Frankly I thought about it more than my own health situation, as I felt it would break my already frail dad, so I haven't told them about my diagnosis and surgery yet. I am still waiting for my biopsy results after the surgery, and once I know more about my prognosis, I may share the news with them - if the info I get is relatively reassuring, I may wait until I next travel to see them and tell them in person - all “done” and ready to move on. If more challenging, I may tell them sooner, but only when I can also provide some answers and be confident about my treatment plan.
There is no easy way to break bad news, but if you can take some of the anxiety and uncertainty out of the equation, it should be easier for them to process. Hopefully you will also feel more confident about overcoming your cancer, and reflect this in your interactions with your kids. One more thing, though: if you feel that, for whatever reason, their reaction will burden you emotionally, rather than support you, you are entitled to keeping the news to yourself for as long as you wish. Most important for all is that you get well!
@Mia2429 Katerina‘s comments are really good!
At the moment you don’t have a complete diagnosis and you don’t have a treatment plan. The waiting is stressful enough let alone telling someone else who will be more stressed than you. Try to remind yourself that there are lots of very good outcomes with breast cancer. There are lots of us here on this website that have been where you are right now and have made it through and are doing well years later. The waiting is the worst part. Soon you will have some answers and start a treatment plan and you will feel more in control. In the meantime remember to take a deep breath to help calm yourself.
@Mia2429 you know your children better than anyone, and it’s definitely easier to have a conversation once you know what you are dealing with.
I delayed talking to my parents until I had my biopsy results, although one sister knew I was having a biopsy.
I would just ask yourself if they would be hurt that you didn’t trust them with the knowledge and you were dealing with and didn’t let them help you with each step…
we have a lot of preconceived ideas about breast cancer and treatment - I did. It turned out not to be as bad as I thought.

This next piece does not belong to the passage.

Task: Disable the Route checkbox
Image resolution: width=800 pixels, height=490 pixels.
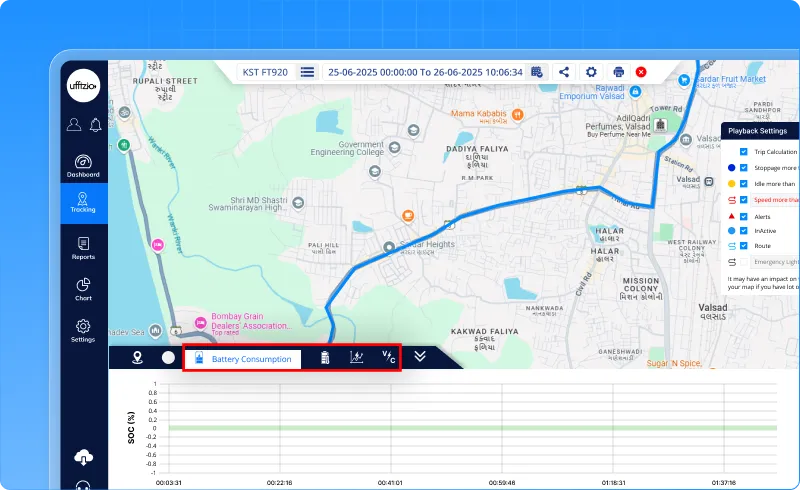Action: click(743, 245)
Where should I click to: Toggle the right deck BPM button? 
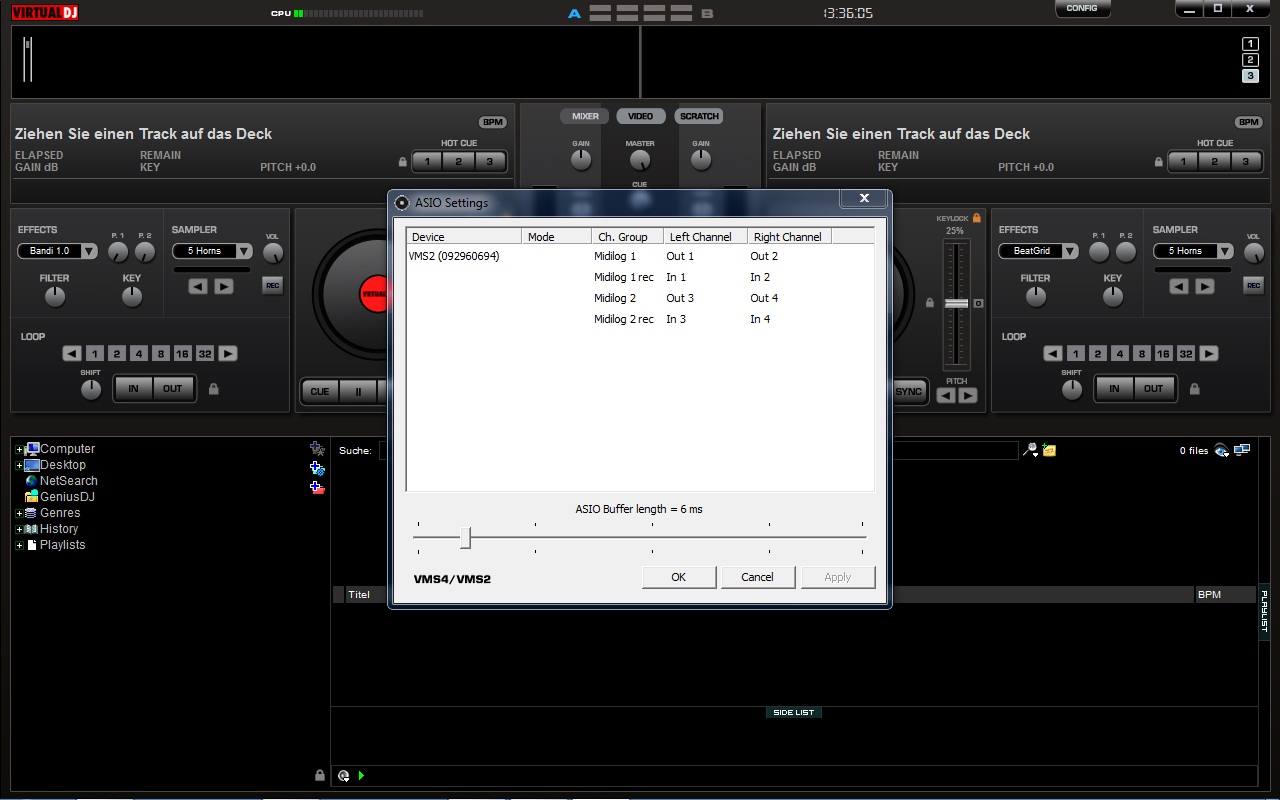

How are you doing today? best wishes, Essjay
@Mia2429 I can relate to that feeling of anxiety. I had to have that conversation with my 3 kids (14,12,8) a few months ago. I waited until I had a treatment plan and was a few days from starting it. I had chemo first so my appearance was about to change. It’s not easy, but they handled it great. I answer any questions, made a few jokes and reassured that it’s only a short phase.
Good Luck, you got this.
I have been in a similar situation a few times now, but the first time was the hardest. My Kids were 10 and 12 and I was dreading it especially as I got the news 2 weeks before Christmas. I waited till after new year. I explained very clearly that as They know I was not feeling great as I had been complaining about that sore throat but now we knew what it was, which meant the doctors could start working on it. I explained what would happen: radiation and chemo, which meant I would not be working etc…
Recently, when it came back, they were more prepared and of course, older, but they admitted that they needed to know and wanted to know exactly what was happening.
Children are so resilient and adapt very quickly to all kinds of situation if they know that there is someone to talk to or if they are not left behind. They will figure out that they is something going on. I also made a point of talking to the teachers so that they knew the reason why if something was different at school and reach out to us. It was very helpful!
But again, you know your children's best. All I can say is they are smart and will know and have the right to know. They will thank you later.
And as it was said already, they have made so much progress.
All the best. Thinking of you.
I was also afraid about telling my children. Their dad died from cancer when they were 9 and 11 and the thought of it happening to me was too much. Or so I thought. They are older now but still my babies and I waited until I was about to start treatment to tell them. I told my eldest and he told my youngest.
I am not proud of how I did it but like you I was so worried about how they would react. I casually told my son I had been at the hospital and said there's something wrong with my breast. He was not thrilled with that approach.
But they both handled it and although they were sad and still have their moments it is what it is. I am doing great now so that makes them happy.
Good luck I so understand how you are feeling. Let us know how it goes.